DOMANDE SUL MATERIALE:
**a)** Cita fedelmente dal testo sul deserto il passo che comincia con "La condurrò nel" e finisce con "è presente Dio.".
**b)** Scrivi il seguito del testo sul deserto, riprendendo subito dopo la sua ultima frase.

La condurrò nel deserto e parlerò al suo cuore (Osea 2,16). Così parla il Signore al suo popolo, figurandoselo come sua sposa. Condurre nel deserto e parlare al cuore appare come un’antinomia: il primo è un luogo di solitudine, aspro, dove la vita è difficile, scomoda, financo a rischio. Il secondo è un atto di dolcezza, di intimità, di amore: come possono stare insieme? Eppure lì avviene l’incontro, lì è possibile ascoltare Dio, sentire la sua presenza, essere formati alla fede. Il deserto dove il popolo ha peregrinato a lungo è scuola di vita: insegna a vivere dell’essenziale, a non sentirsi autosufficienti ma bisognosi gli uni degli altri, a scoprire che ognuno è importante, a sentirsi comunità, a conoscere la falsità degli idoli e cosa è veramente importante. Soprattutto non è vuoto: vi è presente Dio.
Carissimi, le nostre città sono diventate deserte, silenziose, con le strade vuote e il distanziamento sociale a sigillare l’isolamento che ci prova. Anche noi siamo adesso alla dura scuola del deserto, con la possibilità però di scoprire la dolcezza di Dio che parla al cuore. Il silenzio, che in genere cerchiamo di fuggire, ci costringe adesso a guardarlo dritto in faccia, scoprendo che non è poi quel mostro che pensavamo. Esso ci permette, se lo vogliamo, di percepire più distintamente la presenza del Signore. Egli è nel silenzio e la sua voce è un sussurro di brezza leggera (1Re 19,12), che ti raggiunge quando ti metti al suo cospetto con un atto di volontà e rivolgi a Lui il tuo pensiero, o quando apri il vangelo e leggi una frase. È il primo augurio che vi rivolgo carissimi: possiate sentire la presenza di Dio nell’attuale situazione di deserto e in Lui trovare consolazione. Vi ricordate? Abbiamo iniziato la Quaresima celebrando la liturgia penitenziale diocesana con le confessioni in cattedrale, era il 1 marzo.

MATERIALE DI LAVORO:

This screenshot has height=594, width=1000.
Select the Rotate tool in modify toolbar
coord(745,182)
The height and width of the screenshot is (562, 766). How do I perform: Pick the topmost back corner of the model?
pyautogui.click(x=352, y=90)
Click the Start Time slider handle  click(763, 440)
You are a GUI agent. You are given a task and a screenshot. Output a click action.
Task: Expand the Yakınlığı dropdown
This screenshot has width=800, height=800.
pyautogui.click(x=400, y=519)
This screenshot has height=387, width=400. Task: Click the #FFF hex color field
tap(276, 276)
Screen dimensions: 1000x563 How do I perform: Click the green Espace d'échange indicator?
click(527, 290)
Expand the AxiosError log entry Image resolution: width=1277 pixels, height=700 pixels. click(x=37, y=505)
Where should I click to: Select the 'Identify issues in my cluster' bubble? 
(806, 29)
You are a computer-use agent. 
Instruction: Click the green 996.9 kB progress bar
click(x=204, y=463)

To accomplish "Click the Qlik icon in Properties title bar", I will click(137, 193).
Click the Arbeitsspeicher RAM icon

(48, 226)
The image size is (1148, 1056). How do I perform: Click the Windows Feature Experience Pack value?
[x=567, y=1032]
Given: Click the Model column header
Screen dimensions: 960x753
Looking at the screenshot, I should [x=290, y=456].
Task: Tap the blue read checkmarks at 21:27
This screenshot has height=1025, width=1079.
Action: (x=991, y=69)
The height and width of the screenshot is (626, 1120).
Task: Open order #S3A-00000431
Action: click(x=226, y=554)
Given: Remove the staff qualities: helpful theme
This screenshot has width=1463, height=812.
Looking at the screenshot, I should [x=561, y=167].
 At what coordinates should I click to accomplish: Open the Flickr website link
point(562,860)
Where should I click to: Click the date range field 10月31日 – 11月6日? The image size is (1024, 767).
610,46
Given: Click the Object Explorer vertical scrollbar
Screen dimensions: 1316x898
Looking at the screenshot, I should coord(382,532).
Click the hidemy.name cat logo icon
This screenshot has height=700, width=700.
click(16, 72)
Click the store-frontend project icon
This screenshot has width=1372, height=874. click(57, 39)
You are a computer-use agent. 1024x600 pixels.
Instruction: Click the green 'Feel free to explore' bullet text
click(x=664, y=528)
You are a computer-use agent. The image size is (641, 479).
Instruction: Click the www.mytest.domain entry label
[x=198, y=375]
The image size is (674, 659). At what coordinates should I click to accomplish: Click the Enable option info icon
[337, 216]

RISPOSTE ATTESE:
**a)**
La condurrò nel deserto e parlerò al suo cuore (Osea 2,16). Così parla il Signore al suo popolo, figurandoselo come sua sposa. Condurre nel deserto e parlare al cuore appare come un’antinomia: il primo è un luogo di solitudine, aspro, dove la vita è difficile, scomoda, financo a rischio. Il secondo è un atto di dolcezza, di intimità, di amore: come possono stare insieme? Eppure lì avviene l’incontro, lì è possibile ascoltare Dio, sentire la sua presenza, essere formati alla fede. Il deserto dove il popolo ha peregrinato a lungo è scuola di vita: insegna a vivere dell’essenziale, a non sentirsi autosufficienti ma bisognosi gli uni degli altri, a scoprire che ognuno è importante, a sentirsi comunità, a conoscere la falsità degli idoli e cosa è veramente importante. Soprattutto non è vuoto: vi è presente Dio.

**b)**
È stato l’ultimo momento comunitario della nostra Chiesa, poi è iniziato il digiuno eucaristico. Il virus ci ha colti mentre ci eravamo appena muniti degli strumenti spirituali necessari per intraprendere il cammino di conversione e di purificazione (le Ceneri sono state il 26 febbraio). Questo forse ci ha aiutato a non distrarci dalla fede ma piuttosto a domandarci: cosa ci vuole dire il Signore? Questa è la prima domanda che il credente si fa. La seconda è: cosa dobbiamo imparare? In mezzo a tante preoccupazioni, ognuno di fatto sta raccogliendo suggerimenti preziosi per il dopo-coronavirus, quando potremo rimodellare almeno qualcosa del nostro modo di vivere secondo quanto abbiamo visto di buono e di giusto, così da non rendere vani i sacrifici fatti. Se è vero che questo è un tempo difficile, non è certamente un tempo perso. Stiamo riscoprendo cose dimenticate eppure davvero importanti, come quelle del deserto che abbiamo ricordato.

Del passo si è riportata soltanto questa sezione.